"At the tasting, (wine collector Bipin) Desai remarked that the older wines smelled like an old Hindu temple. `Because there are a lot of droppings from bats in those temples,' Desai recalled." - from THE BILLIONAIRE'S VINEGAR
"In a Stanford/Caltech study by neuroeconomists, published in January 2008, subjects were given several glasses of the exact same wine, each with a different price tag. Believing that they were drinking different wines, the subjects described the `more expensive' ones more favorably. Moreover, brain scans showed the subjects to actually experience more pleasure from the nominally pricier stuff." - from THE BILLIONAIRE'S VINEGAR
On December 5, 1985, Michael Broadbent, the founding director of the wine department of Christie's auction house, auctioned off Lot 337, a bottle of Chateau Lafite red vino, vintage 1787, inscribed with the initials "Th.J." which had ostensibly been discovered, along with 25-30 others so marked - the exact count always remained vague - behind a false wall in the basement of a house being demolished in Paris. The bottle had been consigned to Christie's by the German wine collector/seller, Hardy Rodenstock, who had acquired the entire cache and claimed that the initials on the bottles were those of Thomas Jefferson, a wine connoisseur in his own right, a President of the United States, and a resident of the City of Light during his time as minister to France.

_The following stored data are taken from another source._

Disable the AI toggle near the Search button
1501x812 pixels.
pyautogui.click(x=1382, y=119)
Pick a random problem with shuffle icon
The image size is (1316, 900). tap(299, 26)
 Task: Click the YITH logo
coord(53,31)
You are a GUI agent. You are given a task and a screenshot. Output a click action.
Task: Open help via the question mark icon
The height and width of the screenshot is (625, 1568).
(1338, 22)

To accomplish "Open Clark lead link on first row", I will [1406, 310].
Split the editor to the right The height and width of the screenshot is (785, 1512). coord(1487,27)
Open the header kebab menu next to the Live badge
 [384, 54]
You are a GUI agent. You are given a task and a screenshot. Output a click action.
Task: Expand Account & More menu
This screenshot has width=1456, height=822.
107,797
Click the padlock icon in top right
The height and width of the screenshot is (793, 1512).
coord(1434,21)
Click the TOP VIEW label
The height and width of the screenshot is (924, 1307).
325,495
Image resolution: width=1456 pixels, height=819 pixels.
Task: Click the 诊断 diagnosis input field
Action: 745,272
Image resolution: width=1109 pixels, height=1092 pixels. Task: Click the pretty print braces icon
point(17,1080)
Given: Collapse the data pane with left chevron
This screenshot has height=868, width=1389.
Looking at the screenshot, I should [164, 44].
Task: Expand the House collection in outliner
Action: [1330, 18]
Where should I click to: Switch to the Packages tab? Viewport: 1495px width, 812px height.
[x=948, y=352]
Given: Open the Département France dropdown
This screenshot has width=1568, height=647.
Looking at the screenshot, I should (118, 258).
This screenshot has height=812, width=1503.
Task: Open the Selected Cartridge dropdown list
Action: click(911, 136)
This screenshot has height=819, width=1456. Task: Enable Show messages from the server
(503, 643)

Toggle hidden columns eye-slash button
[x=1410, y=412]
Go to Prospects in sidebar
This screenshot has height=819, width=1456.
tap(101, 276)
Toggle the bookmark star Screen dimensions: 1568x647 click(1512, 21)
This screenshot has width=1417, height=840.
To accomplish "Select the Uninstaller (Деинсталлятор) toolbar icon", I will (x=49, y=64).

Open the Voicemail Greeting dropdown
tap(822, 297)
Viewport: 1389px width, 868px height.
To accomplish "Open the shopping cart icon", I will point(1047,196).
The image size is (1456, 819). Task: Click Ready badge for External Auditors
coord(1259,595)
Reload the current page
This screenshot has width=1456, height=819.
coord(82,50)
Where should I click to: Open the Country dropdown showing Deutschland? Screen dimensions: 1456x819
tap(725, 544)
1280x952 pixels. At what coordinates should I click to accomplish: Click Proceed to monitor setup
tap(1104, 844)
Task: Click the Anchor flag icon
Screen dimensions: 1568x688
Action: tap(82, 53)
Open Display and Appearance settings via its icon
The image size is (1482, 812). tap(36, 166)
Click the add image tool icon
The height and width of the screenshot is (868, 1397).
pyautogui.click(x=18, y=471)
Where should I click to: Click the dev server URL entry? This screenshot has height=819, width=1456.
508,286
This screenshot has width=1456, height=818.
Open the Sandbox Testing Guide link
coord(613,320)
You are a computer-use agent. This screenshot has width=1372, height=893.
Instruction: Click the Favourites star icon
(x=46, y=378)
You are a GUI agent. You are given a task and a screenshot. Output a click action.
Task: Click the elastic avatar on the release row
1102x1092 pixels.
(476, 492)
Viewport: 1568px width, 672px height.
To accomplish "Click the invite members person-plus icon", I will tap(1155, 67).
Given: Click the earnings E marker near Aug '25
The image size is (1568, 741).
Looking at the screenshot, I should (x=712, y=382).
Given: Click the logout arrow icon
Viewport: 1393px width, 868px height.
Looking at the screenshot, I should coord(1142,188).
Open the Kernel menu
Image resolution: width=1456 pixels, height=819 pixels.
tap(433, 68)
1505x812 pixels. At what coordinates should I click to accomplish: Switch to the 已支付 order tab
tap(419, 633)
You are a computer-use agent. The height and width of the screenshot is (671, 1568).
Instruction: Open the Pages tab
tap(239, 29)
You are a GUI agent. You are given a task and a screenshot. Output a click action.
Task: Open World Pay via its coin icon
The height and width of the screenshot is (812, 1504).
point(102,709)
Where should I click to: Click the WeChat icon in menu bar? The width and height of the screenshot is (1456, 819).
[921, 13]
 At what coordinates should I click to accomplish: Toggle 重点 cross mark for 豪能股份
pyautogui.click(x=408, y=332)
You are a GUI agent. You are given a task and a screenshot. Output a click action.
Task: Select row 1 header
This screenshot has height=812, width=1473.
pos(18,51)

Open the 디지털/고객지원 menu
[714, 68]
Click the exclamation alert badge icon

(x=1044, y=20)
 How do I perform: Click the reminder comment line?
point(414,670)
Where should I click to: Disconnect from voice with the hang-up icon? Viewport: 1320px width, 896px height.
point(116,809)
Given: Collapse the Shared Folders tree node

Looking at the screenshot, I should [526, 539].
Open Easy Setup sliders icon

Lot 337 - a SINGLE bottle, mind you - sold to the American Kip Forbes for $156,000 (or the rough equivalent of 48,800 bottles of 2-quid plonk from the local Tesco).
The auction of Lot 337 serves as an introduction to THE BILLIONAIRE'S VINEGAR by Benjamin Wallace, a book that explores the larger topic of old, rare wines - the purchase, collection, and tasting of which absorbs the time and millions of dollars of those with perhaps too much of both on their hands. Oh, and, of course, that which naturally follows - the forgery of such wines.
The collectible wine market evolved when the growers began bottling and labeling their product (as opposed to distributing it in barrels from which the rich man's butler would tap-off into bottles), when vintages became officially stratified according to their perceived quality, when the consumers began cellaring selected vintages in their original bottling, and, decades later, when such stockpiles previously "lost" were discovered. The fraud perpetuated by a counterfeit bottle can reach ludicrous proportions.
"Tim Littler, from Whitwams, bought a Jéroboam of 1869 Mouton at Christie's London. When he got home to Manchester, he left the bottle upright on a table. Later, when he turned to look at it, he could see right through. Alarmed, he held the bottle up to the light. The fluid inside seemed far too translucent for a red Bordeaux, and, strangely, no sediment was swirling around ... Littler opened the bottle and, sure enough, it contained colored water."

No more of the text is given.